Problem set:
1 – Answer these from the Colorado IT passage:
(a) How many credible CIO applications did the task force review?
(b) Up to what dollar amount did each agency's equivalent of a CIO have purchasing authority?
(c) How long did it take to change the law centralizing everything under a single CIO?
2 – Transcribe the section of the Colorado IT passage that begins with the words containing "I’d never been" and ends with "the outgoing administration.".

Passage shown:
I’d never been on a transition team before so I found it to be an interesting experience.  I don’t remember the number of transition teams (I have the number 16 in my head) – they were all busy trying to collect, assimilate, and understand what existed, put together clear recommendations that the new Governor and his staff could build on, while trying to separate a bunch of signal from noise of the outgoing administration.

I was part of a group of about 30.  I knew nothing about broadband policy (which I later found out was in the extremely capable hands of Phil Weiser) so I focused my energy on the State of Colorado IT systems and on recommending a CIO.

Both turned out to be easy to deal with.  I was part of a task force that reviewed over 50 credible CIO applications, interviewed a dozen CIO candidates and had an easy choice in selecting Mike Locatis.  Mike had previously been the CIO of the City of Denver and had plenty of private sector experience; he stood out as a uniquely qualified candidate. 

Assessing the State of Colorado IT systems was equally straightforward – they were a disaster.  The entire IT organization was completely decentralized by agency.  Each agency had the equivalent of their own CIO that had purchasing authority up to $100,000.  The was minimal central planning and coordination, no purchasing leverage, and no integrated strategy across all the agencies.  I felt bad for the incumbent CIO – it was a classic case of all the downsides of decentralization with none of the benefits.  Oh – and this was written into the law so you couldn’t just reorganize the IT organization – the law actually had to be changed to centralize the State CIO’s authority.

We recommended the obvious – change the law to centralize everything under a single CIO.  Being government, this took a year, but it got done.  Then the real work began as Mike and his team went from talking about IT consolidation to actually doing it.

They’ve got a bunch of it under their belt and are now looking forward to the next wave of ideas around modernization of many of the IT systems and approaches.  Like most of the country, Colorado is working through their budget shortfalls to economic leverage on any level – including at the raw systems level – is a good thing.  Mike and his team recently put out Solicitation RFI-TK-003-09 which is an RFI for Transforming the State of Colorado’s Common/Shared IT Services.

As the cliche goes, you need to walk before you run; this RFI gives companies developing innovative Cloud Computing approaches (e.g. Google and Amazon) as well as numerous entrepreneurial companies an opportunity to get in front of Mike and his team to weigh in on the forward directions of the State of Colorado’s IT infrastructure.

[Item position rows]
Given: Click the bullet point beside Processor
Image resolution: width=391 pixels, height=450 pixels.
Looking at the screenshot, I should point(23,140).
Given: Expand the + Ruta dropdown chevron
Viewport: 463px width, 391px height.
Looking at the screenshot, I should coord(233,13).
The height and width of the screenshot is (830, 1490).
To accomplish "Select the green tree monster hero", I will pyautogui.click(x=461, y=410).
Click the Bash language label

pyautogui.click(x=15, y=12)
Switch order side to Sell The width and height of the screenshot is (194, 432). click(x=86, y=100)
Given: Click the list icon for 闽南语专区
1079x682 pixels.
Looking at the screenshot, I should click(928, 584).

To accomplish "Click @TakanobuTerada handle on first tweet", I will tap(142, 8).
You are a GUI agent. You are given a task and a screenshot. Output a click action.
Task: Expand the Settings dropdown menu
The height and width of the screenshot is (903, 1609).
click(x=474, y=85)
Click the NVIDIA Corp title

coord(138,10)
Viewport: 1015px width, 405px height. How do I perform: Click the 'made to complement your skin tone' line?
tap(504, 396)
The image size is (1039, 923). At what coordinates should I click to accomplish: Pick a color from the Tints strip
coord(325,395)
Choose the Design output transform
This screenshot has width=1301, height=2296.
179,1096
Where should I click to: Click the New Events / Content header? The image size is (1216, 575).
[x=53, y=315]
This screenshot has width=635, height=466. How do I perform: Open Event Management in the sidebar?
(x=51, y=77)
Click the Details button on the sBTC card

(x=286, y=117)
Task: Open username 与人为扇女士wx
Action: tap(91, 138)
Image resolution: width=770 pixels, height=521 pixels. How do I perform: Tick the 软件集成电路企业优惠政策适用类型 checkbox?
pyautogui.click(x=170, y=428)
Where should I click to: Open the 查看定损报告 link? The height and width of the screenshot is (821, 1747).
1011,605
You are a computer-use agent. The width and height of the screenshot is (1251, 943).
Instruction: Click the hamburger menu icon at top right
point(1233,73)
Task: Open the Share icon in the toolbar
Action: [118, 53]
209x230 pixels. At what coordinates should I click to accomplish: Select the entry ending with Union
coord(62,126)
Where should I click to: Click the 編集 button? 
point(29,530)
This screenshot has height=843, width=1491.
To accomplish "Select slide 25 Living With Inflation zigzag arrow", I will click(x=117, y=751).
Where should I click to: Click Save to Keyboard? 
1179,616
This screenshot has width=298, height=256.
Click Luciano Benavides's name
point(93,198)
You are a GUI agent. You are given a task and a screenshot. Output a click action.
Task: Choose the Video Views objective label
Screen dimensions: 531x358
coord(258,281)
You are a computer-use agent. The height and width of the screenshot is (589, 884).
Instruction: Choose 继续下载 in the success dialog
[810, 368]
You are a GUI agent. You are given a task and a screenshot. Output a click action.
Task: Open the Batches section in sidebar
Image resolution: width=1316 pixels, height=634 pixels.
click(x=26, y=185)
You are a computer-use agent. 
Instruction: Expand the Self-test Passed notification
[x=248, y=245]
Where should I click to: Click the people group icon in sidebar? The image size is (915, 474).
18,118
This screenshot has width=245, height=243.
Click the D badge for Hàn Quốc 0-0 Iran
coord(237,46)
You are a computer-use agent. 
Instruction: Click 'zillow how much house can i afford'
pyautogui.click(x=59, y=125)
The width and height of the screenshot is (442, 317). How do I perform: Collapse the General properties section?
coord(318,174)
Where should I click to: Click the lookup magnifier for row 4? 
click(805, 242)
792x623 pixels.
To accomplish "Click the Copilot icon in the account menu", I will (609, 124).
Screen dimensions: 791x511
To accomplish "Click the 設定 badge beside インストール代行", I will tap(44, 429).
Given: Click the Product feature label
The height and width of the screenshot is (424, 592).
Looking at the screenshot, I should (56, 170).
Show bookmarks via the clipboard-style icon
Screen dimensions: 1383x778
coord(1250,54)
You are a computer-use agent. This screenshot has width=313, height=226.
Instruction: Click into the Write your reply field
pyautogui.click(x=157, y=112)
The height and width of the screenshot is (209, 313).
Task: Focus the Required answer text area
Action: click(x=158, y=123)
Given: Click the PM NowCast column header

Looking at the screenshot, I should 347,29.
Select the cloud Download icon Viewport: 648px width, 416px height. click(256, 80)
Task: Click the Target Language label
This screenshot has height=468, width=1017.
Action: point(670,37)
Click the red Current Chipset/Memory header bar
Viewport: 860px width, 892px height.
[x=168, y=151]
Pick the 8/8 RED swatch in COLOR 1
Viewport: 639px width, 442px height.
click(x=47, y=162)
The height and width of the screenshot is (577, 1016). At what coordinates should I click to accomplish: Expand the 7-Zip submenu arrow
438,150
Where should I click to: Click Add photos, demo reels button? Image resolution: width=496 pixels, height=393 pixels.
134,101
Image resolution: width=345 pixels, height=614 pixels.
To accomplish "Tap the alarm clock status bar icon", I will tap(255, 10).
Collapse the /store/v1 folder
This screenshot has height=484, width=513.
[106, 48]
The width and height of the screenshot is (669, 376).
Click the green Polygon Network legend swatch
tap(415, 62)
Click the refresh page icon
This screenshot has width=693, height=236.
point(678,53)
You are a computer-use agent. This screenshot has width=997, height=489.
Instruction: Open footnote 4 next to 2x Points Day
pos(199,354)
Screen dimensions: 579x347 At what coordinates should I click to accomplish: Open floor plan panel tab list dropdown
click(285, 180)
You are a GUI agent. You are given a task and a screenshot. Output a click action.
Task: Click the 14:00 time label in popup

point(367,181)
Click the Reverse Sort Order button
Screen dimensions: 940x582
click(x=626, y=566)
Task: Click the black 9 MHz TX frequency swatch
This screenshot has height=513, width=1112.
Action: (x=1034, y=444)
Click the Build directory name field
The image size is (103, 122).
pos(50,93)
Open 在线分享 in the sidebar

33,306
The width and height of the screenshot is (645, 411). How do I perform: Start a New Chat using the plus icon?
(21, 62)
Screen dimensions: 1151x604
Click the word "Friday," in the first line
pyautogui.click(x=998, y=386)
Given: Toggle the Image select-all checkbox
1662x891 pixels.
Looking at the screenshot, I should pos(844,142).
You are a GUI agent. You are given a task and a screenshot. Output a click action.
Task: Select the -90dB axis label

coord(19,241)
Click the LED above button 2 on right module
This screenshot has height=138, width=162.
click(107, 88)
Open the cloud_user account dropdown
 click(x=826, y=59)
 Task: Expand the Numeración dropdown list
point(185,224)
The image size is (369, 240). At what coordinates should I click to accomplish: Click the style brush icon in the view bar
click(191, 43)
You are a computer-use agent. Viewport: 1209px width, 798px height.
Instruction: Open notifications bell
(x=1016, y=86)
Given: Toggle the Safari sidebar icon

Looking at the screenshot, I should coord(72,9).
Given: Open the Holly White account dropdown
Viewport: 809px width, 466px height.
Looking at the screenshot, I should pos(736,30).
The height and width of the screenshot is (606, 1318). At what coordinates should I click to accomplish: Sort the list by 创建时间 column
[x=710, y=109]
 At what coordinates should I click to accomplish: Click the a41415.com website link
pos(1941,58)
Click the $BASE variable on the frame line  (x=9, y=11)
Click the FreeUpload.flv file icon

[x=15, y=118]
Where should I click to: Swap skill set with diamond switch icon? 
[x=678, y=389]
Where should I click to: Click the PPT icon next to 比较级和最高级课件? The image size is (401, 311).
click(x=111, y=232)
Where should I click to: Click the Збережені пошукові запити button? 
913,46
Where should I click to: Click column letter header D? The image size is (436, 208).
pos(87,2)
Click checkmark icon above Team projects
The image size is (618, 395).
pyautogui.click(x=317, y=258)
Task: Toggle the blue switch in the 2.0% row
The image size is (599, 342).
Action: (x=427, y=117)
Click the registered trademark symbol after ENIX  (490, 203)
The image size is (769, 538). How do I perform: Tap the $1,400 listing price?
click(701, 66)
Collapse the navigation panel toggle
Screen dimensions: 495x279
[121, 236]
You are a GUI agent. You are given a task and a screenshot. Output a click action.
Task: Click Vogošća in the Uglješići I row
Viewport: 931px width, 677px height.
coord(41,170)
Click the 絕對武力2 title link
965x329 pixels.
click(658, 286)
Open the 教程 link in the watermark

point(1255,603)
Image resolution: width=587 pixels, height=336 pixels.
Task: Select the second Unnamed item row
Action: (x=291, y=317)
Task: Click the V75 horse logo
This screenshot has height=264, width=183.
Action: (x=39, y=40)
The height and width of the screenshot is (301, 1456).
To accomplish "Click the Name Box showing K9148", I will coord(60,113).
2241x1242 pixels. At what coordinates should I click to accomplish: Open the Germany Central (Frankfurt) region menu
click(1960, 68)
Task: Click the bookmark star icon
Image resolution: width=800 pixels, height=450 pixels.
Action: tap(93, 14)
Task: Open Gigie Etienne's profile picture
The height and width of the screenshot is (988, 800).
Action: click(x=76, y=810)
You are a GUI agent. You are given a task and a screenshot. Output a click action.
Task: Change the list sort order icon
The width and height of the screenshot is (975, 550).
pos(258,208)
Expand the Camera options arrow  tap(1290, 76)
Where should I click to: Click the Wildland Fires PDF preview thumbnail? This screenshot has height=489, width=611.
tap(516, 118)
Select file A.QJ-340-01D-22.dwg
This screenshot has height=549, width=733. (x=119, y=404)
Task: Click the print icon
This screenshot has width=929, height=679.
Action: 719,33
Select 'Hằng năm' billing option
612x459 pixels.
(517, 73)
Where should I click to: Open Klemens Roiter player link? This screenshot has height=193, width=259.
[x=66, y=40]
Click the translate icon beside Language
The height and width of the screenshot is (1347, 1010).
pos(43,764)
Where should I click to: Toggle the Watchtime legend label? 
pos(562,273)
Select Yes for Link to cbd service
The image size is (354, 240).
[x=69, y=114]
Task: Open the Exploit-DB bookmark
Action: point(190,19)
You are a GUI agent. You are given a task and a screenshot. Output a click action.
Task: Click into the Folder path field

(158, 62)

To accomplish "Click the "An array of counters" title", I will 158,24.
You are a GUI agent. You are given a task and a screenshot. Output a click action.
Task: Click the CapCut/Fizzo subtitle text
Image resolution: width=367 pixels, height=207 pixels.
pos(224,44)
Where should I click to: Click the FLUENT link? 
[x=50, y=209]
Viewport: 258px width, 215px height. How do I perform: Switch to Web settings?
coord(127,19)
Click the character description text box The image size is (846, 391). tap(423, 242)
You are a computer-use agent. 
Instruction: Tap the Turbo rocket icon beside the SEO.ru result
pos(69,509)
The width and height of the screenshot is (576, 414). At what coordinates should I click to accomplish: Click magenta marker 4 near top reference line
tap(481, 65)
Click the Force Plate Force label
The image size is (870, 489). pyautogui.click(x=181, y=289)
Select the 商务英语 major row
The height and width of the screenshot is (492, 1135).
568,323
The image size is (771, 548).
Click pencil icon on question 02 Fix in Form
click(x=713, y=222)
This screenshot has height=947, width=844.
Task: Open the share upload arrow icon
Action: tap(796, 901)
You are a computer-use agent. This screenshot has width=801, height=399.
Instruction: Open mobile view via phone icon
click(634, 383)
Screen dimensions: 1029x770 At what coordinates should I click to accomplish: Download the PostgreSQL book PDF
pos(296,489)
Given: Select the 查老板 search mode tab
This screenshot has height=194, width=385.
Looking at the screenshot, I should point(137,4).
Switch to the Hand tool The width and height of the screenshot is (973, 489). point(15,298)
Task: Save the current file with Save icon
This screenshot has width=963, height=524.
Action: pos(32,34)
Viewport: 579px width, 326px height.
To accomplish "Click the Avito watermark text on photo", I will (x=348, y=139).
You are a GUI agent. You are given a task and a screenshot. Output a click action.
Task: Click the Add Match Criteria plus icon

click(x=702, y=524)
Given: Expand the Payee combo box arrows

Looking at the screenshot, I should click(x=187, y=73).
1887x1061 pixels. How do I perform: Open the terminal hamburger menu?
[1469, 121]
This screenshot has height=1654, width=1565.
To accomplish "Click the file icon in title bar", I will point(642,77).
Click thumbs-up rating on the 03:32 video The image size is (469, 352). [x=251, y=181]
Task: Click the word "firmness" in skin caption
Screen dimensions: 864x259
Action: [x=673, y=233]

Expected answers:
1 –
(a) Over 50
(b) $100,000
(c) A year

2 –
I’d never been on a transition team before so I found it to be an interesting experience.  I don’t remember the number of transition teams (I have the number 16 in my head) – they were all busy trying to collect, assimilate, and understand what existed, put together clear recommendations that the new Governor and his staff could build on, while trying to separate a bunch of signal from noise of the outgoing administration.